Usually, Petrov said, one report of a lone rocket launch did not immediately go up the chain to the general staff and the electronic command system there, known as Krokus. But in this case, the reports of a missile salvo were coming so quickly that an alert had already gone to general staff headquarters automatically, even before he could judge if they were genuine. A determination by the general staff was critical because, at the time, the nuclear "suitcase" that gives a Soviet leader a remote-control role in such decisions was still under development.
In the end, less than five minutes after the alert began, Petrov decided the launch reports must be false. He recalled making the tense decision under enormous stress – electronic maps and consoles were flashing as he held a phone in one hand and juggled an intercom in the other, trying to take in all the information at once. Another officer at the early-warning facility was shouting into the phone to him to remain calm and do his job.

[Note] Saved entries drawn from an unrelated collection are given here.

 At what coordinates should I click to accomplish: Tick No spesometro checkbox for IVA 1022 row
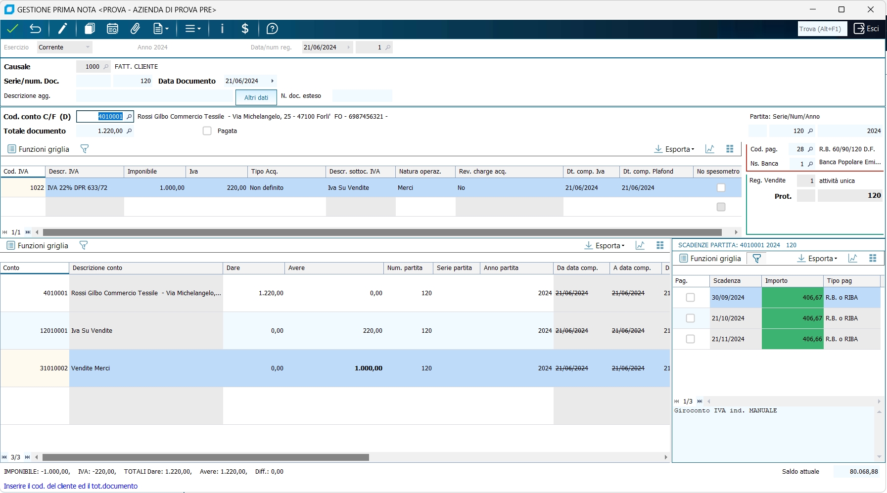coord(721,188)
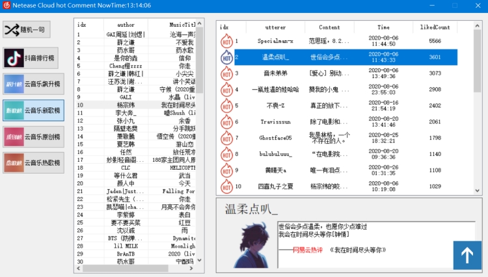
Task: Click the author column header in song list
Action: click(126, 24)
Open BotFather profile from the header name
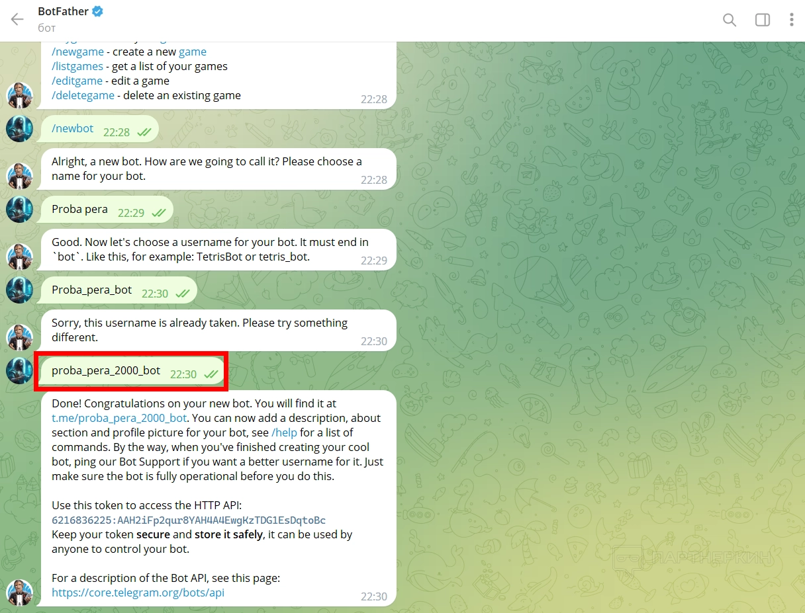805x613 pixels. (x=63, y=11)
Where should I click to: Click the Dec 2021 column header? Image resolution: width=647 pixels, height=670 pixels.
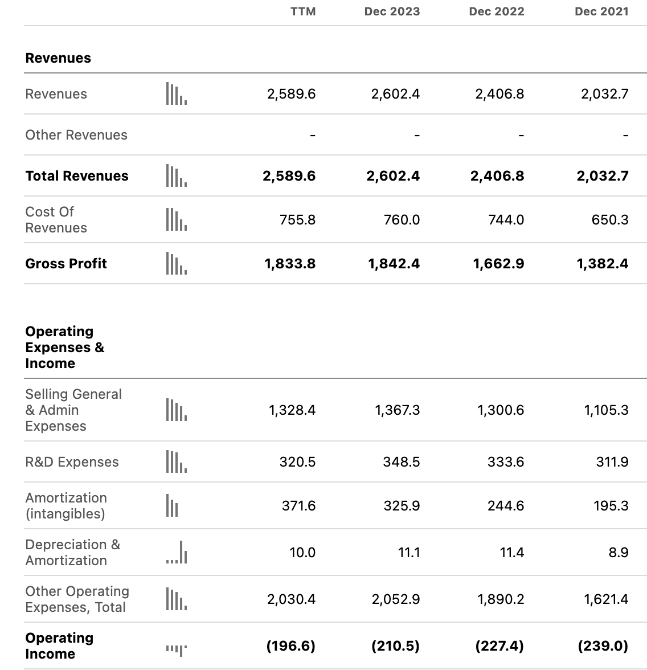click(601, 11)
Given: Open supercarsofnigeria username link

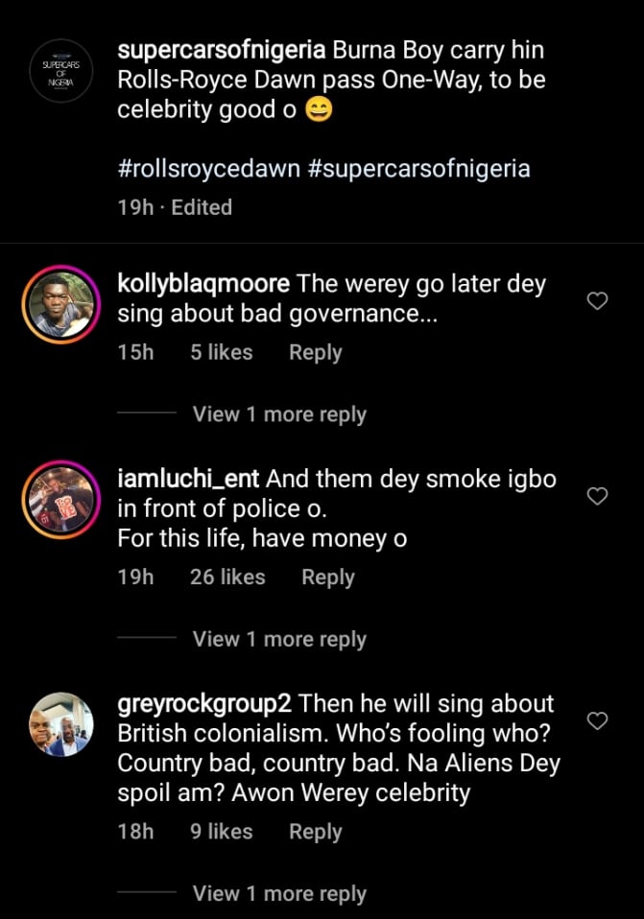Looking at the screenshot, I should point(222,51).
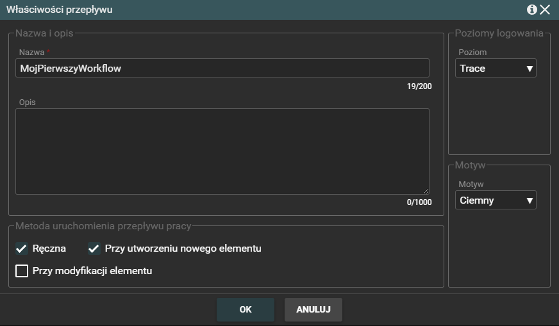The width and height of the screenshot is (559, 326).
Task: Click the Nazwa field containing MojPierwszyWorkflow
Action: click(222, 69)
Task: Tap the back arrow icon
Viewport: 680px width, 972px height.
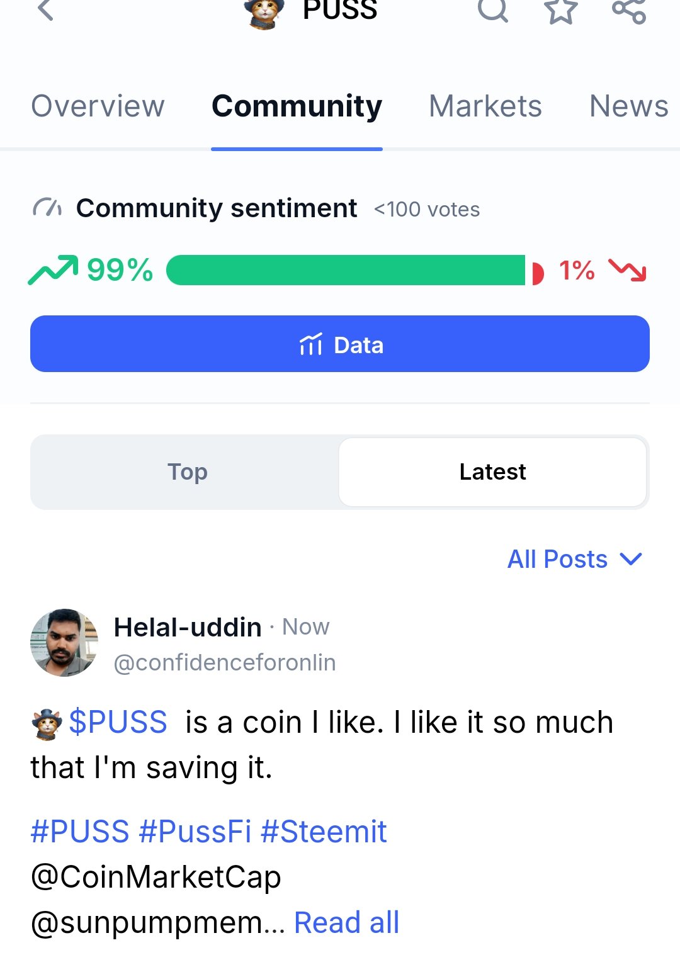Action: pos(45,9)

"I had a funny feeling in my gut," Petrov said. "I didn't want to make a mistake. I made a decision, and that was it."
Petrov's decision was based partly on a guess, he recalled. He had been told many times that a nuclear attack would be massive – an onslaught designed to overwhelm Soviet defenses at a single stroke. But the monitors showed only five missiles. "When people start a war, they don't start it with only five missiles," he remembered thinking at the time. "You can do little damage with just five missiles."

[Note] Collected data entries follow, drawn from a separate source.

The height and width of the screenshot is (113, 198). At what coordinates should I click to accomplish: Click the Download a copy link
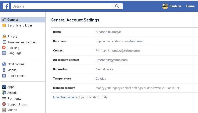coord(65,97)

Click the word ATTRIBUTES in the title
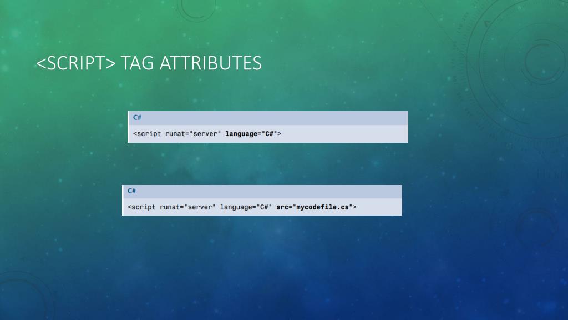[x=210, y=63]
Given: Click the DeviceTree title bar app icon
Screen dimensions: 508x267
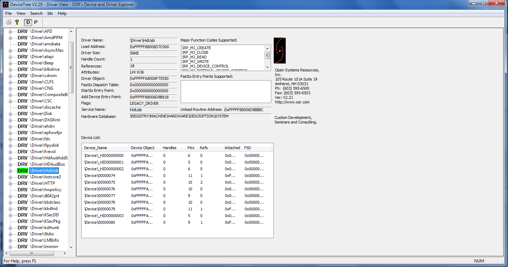Looking at the screenshot, I should pos(5,4).
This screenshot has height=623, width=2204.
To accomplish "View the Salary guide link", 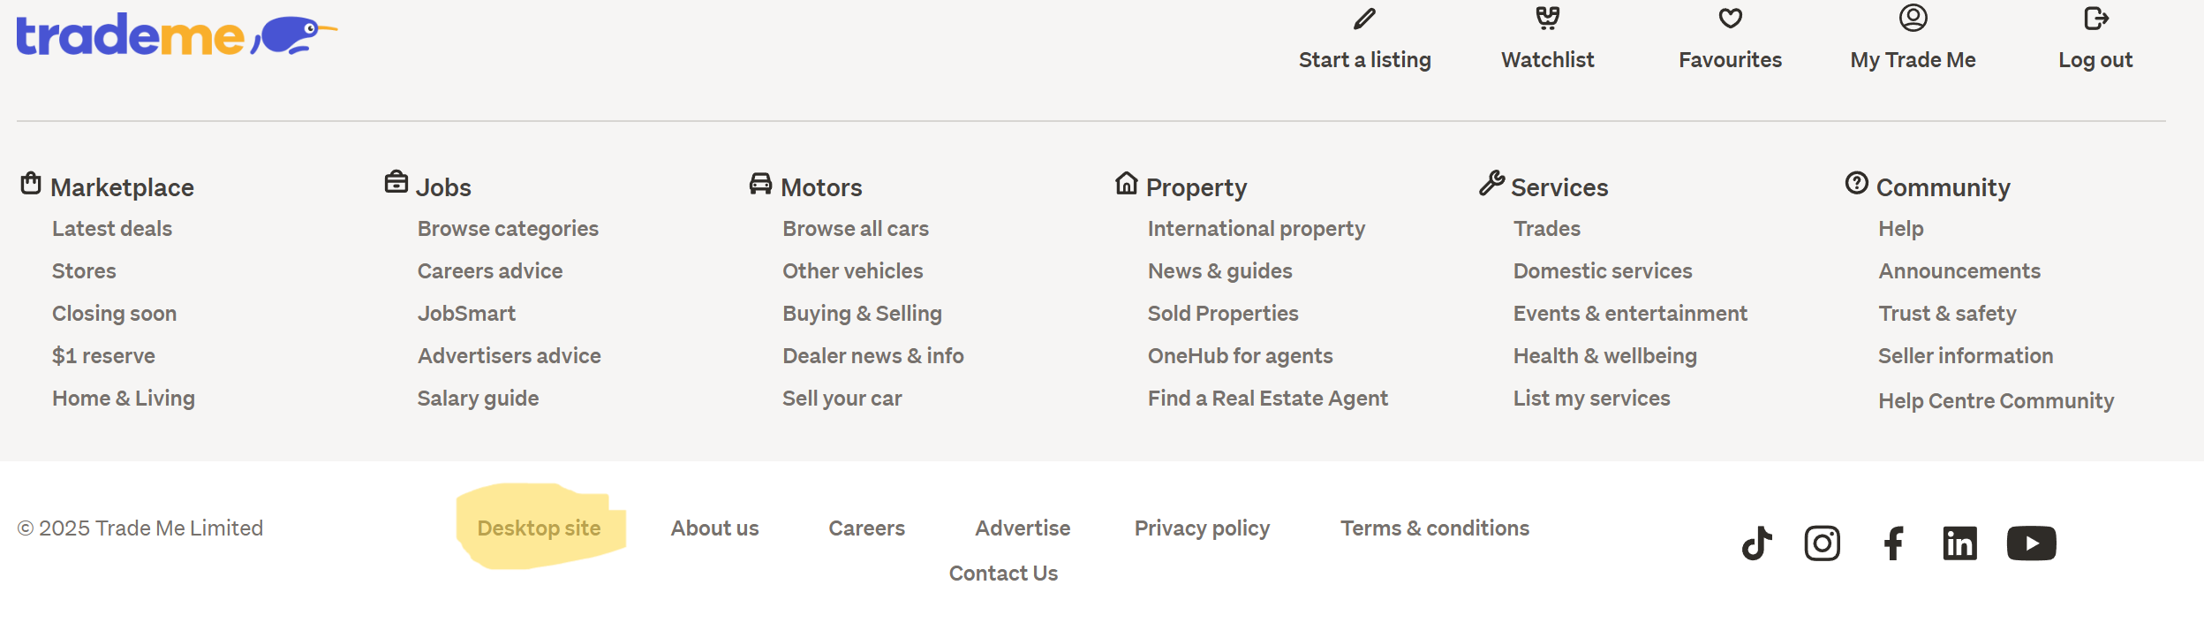I will coord(478,399).
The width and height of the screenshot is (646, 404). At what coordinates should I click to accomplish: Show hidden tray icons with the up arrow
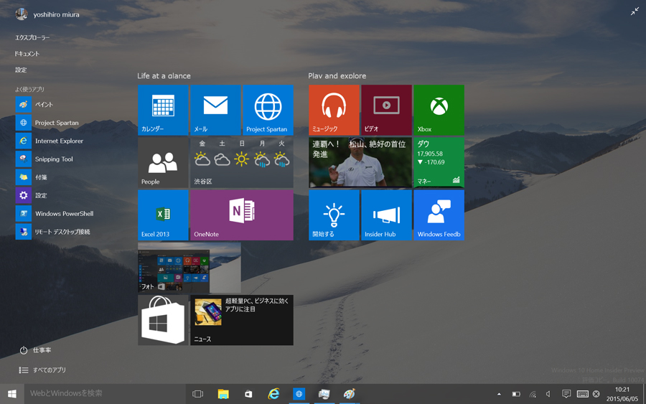(499, 394)
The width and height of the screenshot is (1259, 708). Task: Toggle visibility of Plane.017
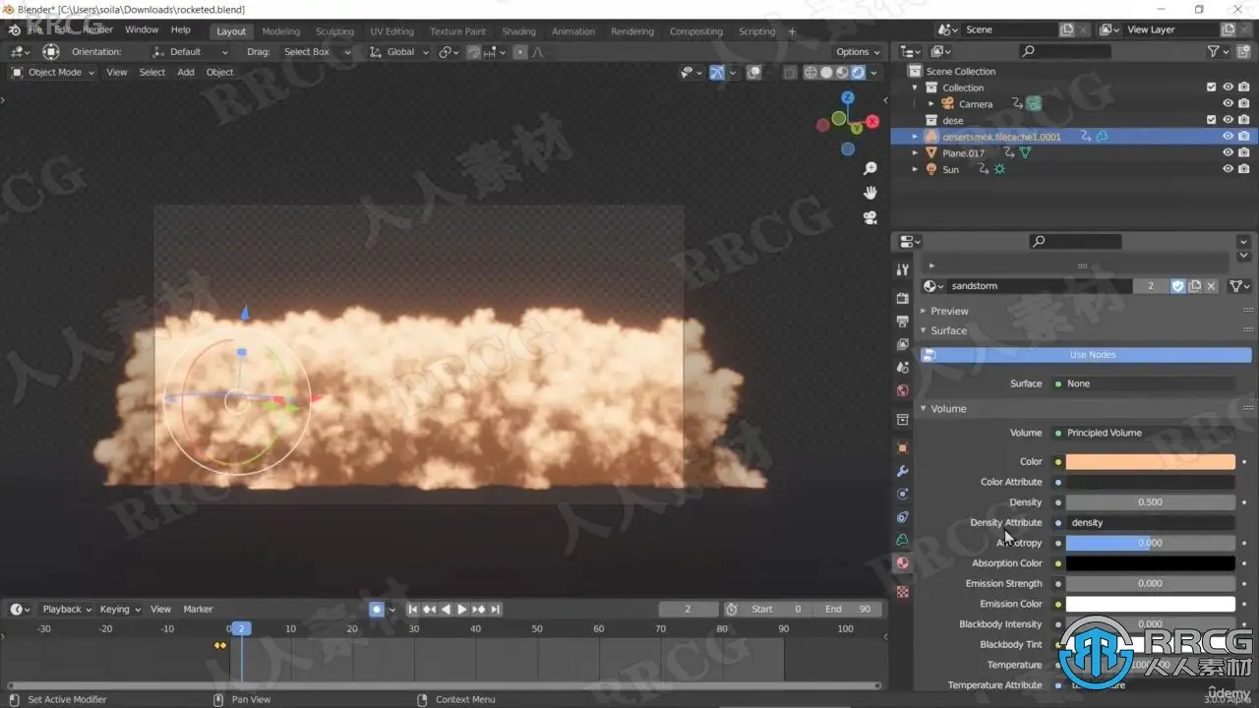point(1228,153)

Another factor, he said, was that Soviet ground-based radar installations – which search for missiles rising above the horizon – showed no evidence of an attack. The ground radar units were controlled from a different command center, and because they cannot see beyond the horizon, they would not spot incoming missiles until some minutes after the satellites had.

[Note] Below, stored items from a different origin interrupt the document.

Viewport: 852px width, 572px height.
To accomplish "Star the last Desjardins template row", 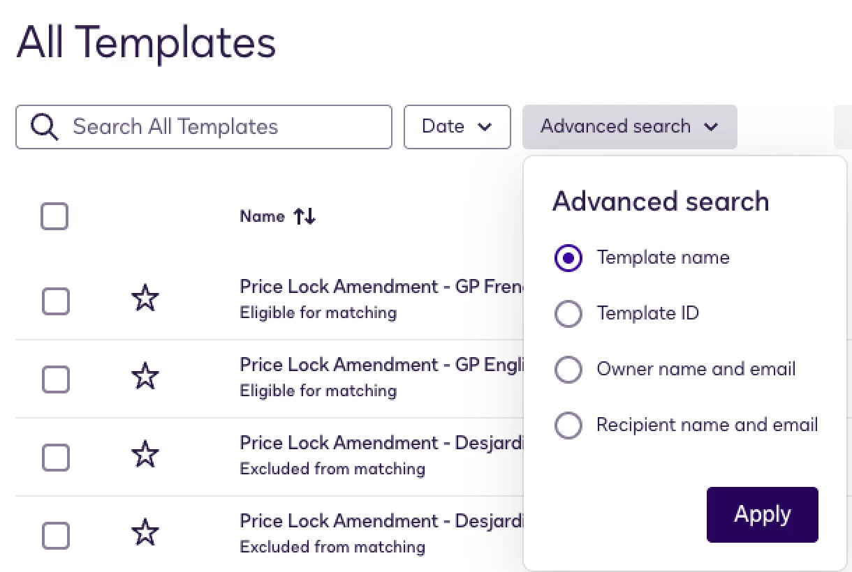I will [145, 534].
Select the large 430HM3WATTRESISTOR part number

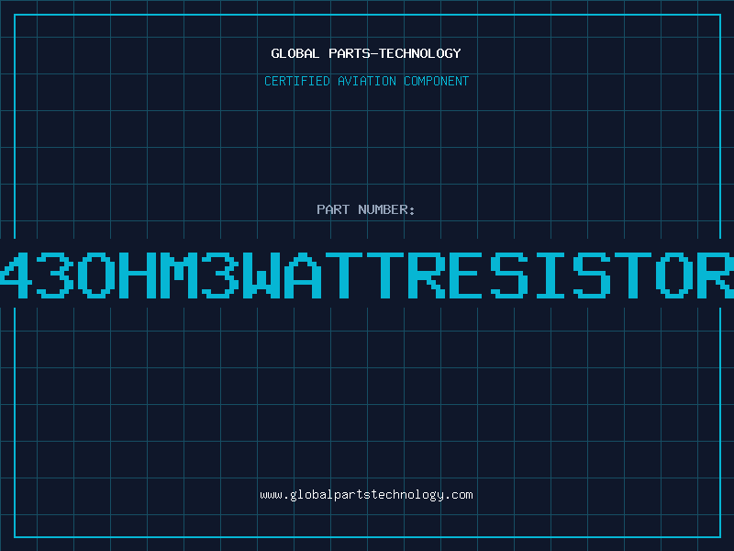click(367, 276)
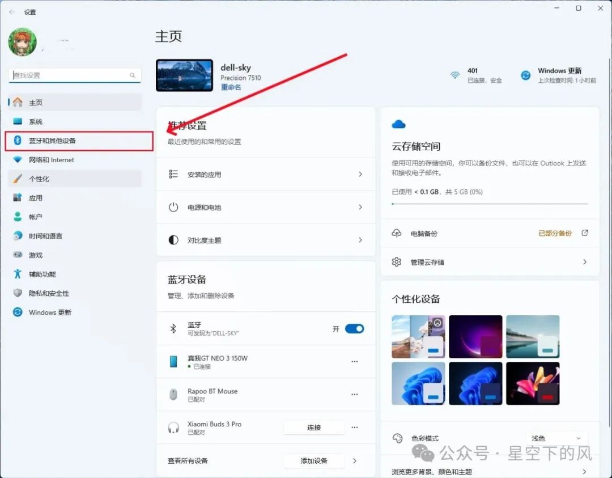Click more options dots for Rapoo BT Mouse
The width and height of the screenshot is (612, 478).
[x=354, y=395]
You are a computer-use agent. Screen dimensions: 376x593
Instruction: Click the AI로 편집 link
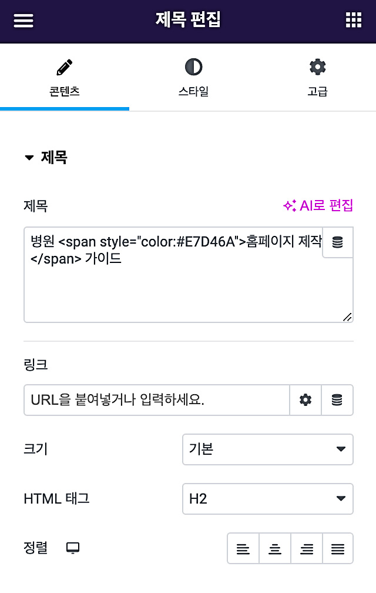[x=318, y=206]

Following the false alarm, Petrov went through a second ordeal. At first, he was praised for his actions. But then came an investigation, and his questioners pressed him hard. Why had he not written everything down that night? "Because I had a phone in one hand and the intercom in the other, and I don't have a third hand," he replied.
Petrov, who was assigned to the satellite early-warning system at its inception in the 1970s, said in the interview that he knew the system had flaws. It had been rushed into service, he said, and was "raw."
Petrov said the investigators tried to make him a scapegoat for the false alarm. In the end, he was neither punished nor rewarded. According to Petrov and other sources, the false alarm was eventually traced to the satellite, which picked up the sun's reflection off the tops of clouds and mistook it for a missile launch. The computer program that was supposed to filter out such information was rewritten.
It is not known what happened at the highest levels of the Kremlin on the night of the alarm, but it came at a climactic stage in U.S.-Soviet relations that is now regarded as a Soviet "war scare." According to former CIA analyst Peter Pry, and a separate study by the agency, Andropov was obsessed with the possibility of a surprise nuclear attack by the West and sent instructions to Soviet spies around the world to look for evidence of preparations.
One reason for Soviet jitters at the time was that the West had unleashed a series of psychological warfare exercises aimed at Moscow, including naval maneuvers into forward areas near Soviet strategic bastions, such as the submarine bases in the Barents Sea.
The 1983 alarm also came just weeks after Soviet pilots had shot down Korean Air Lines Flight 007 and just before the start of a NATO military exercise, known as Able Archer, that involved raising alert levels of U.S. nuclear forces in Europe to simulate preparations for an attack. Pry has described this exercise as "probably the single most dangerous incident of the early 1980s."